-- Description of the task --
After locating the line that contains "The height and", transcribe exactly that line and each one after it until the data ends, skipping pictures.

[Collected data]
-- -- --
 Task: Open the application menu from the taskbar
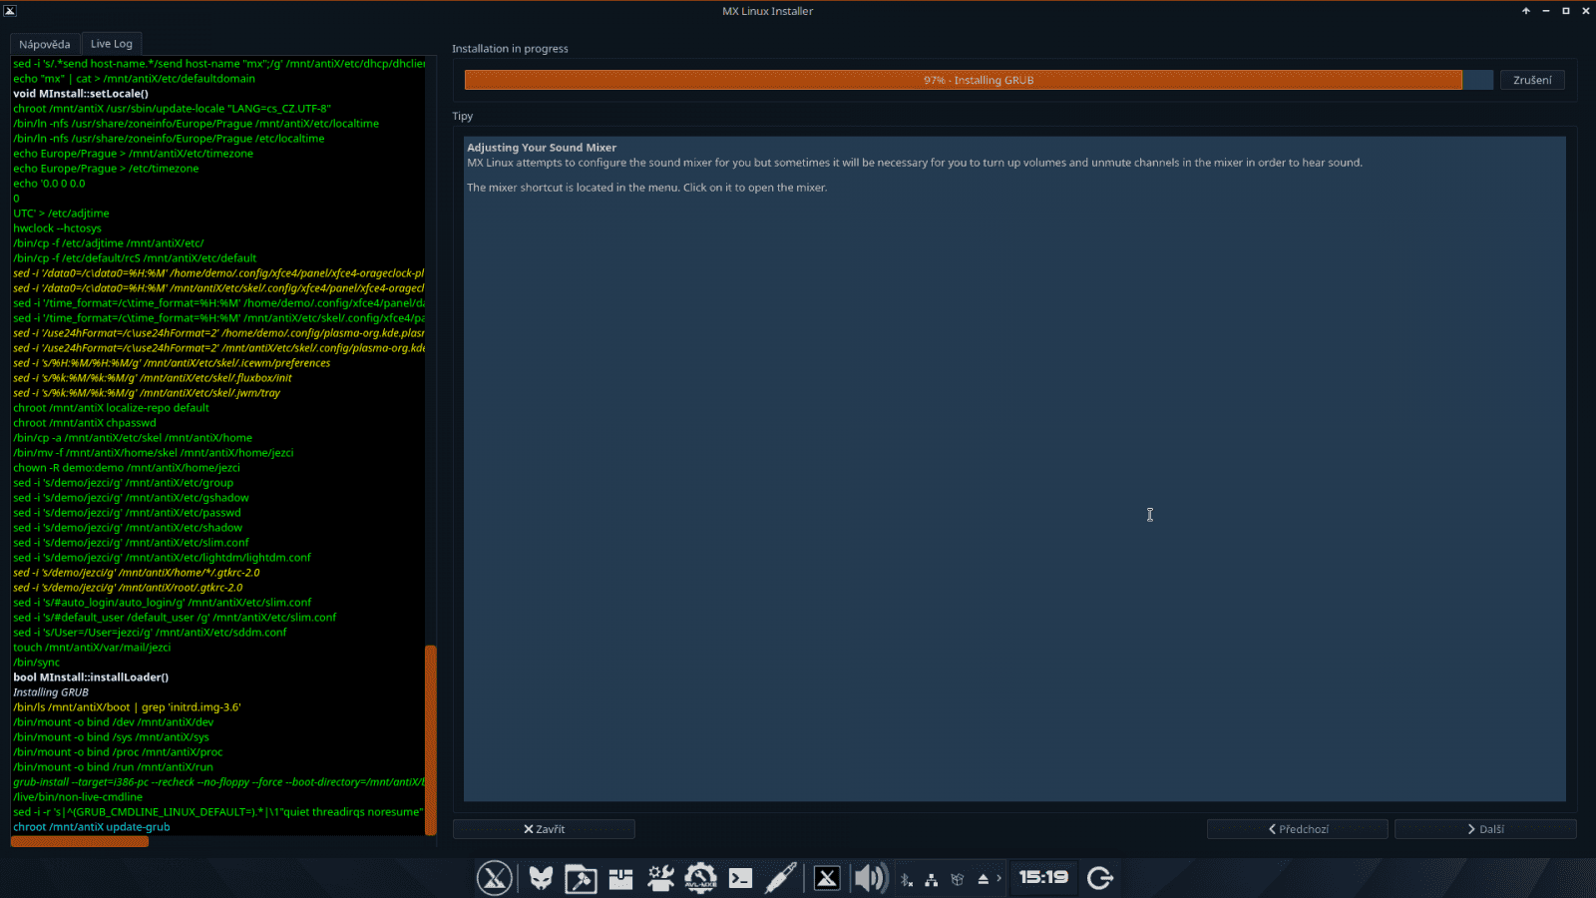pos(494,878)
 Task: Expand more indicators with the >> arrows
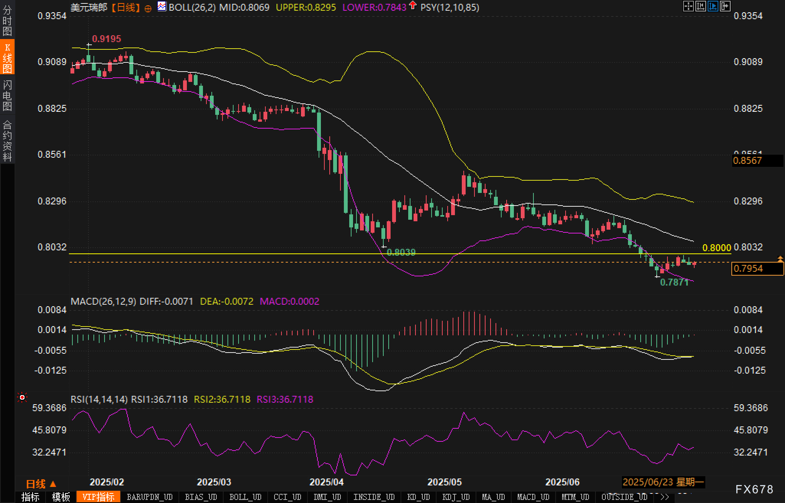[664, 497]
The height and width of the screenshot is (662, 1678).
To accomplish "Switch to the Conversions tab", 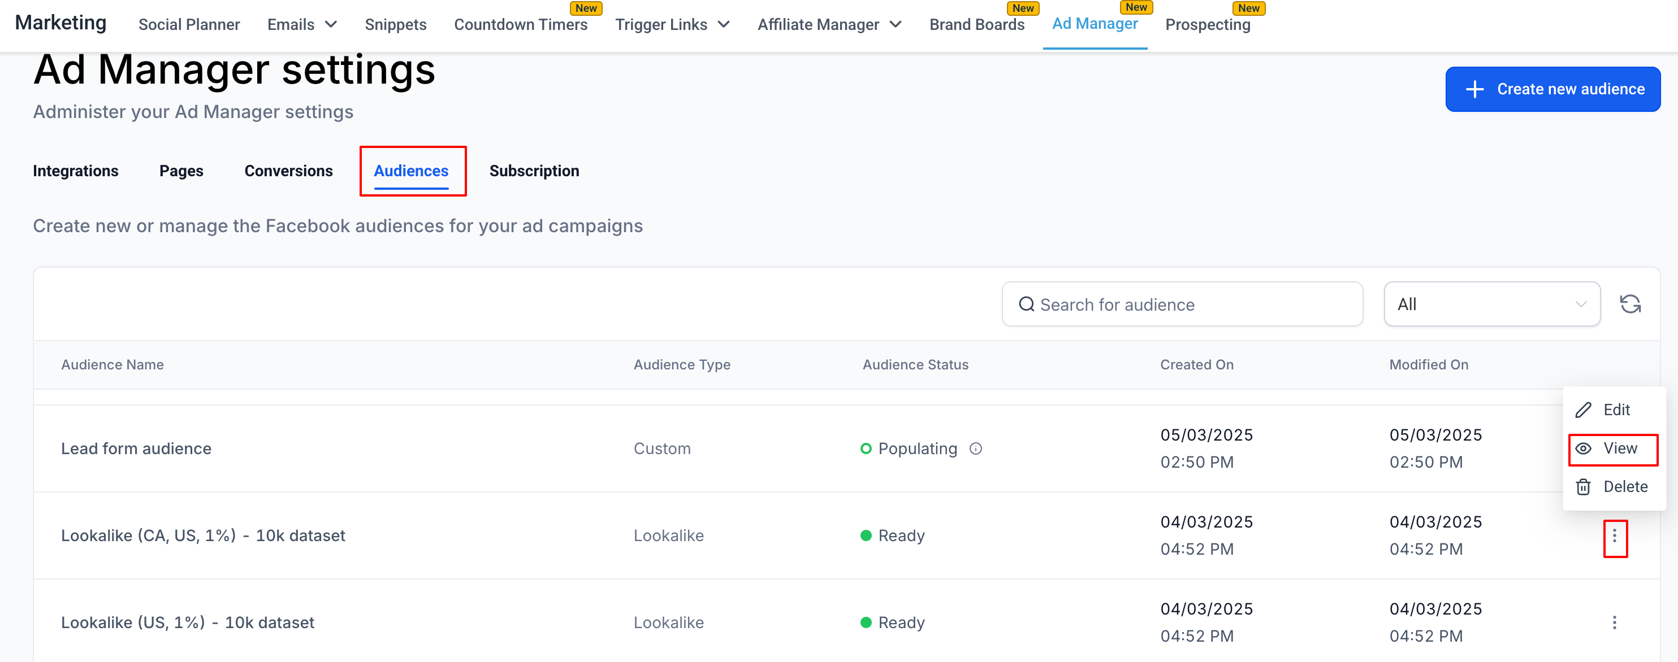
-- -- --
-- Task response --
The height and width of the screenshot is (662, 1678).
To accomplish "Switch to the Conversions tab", 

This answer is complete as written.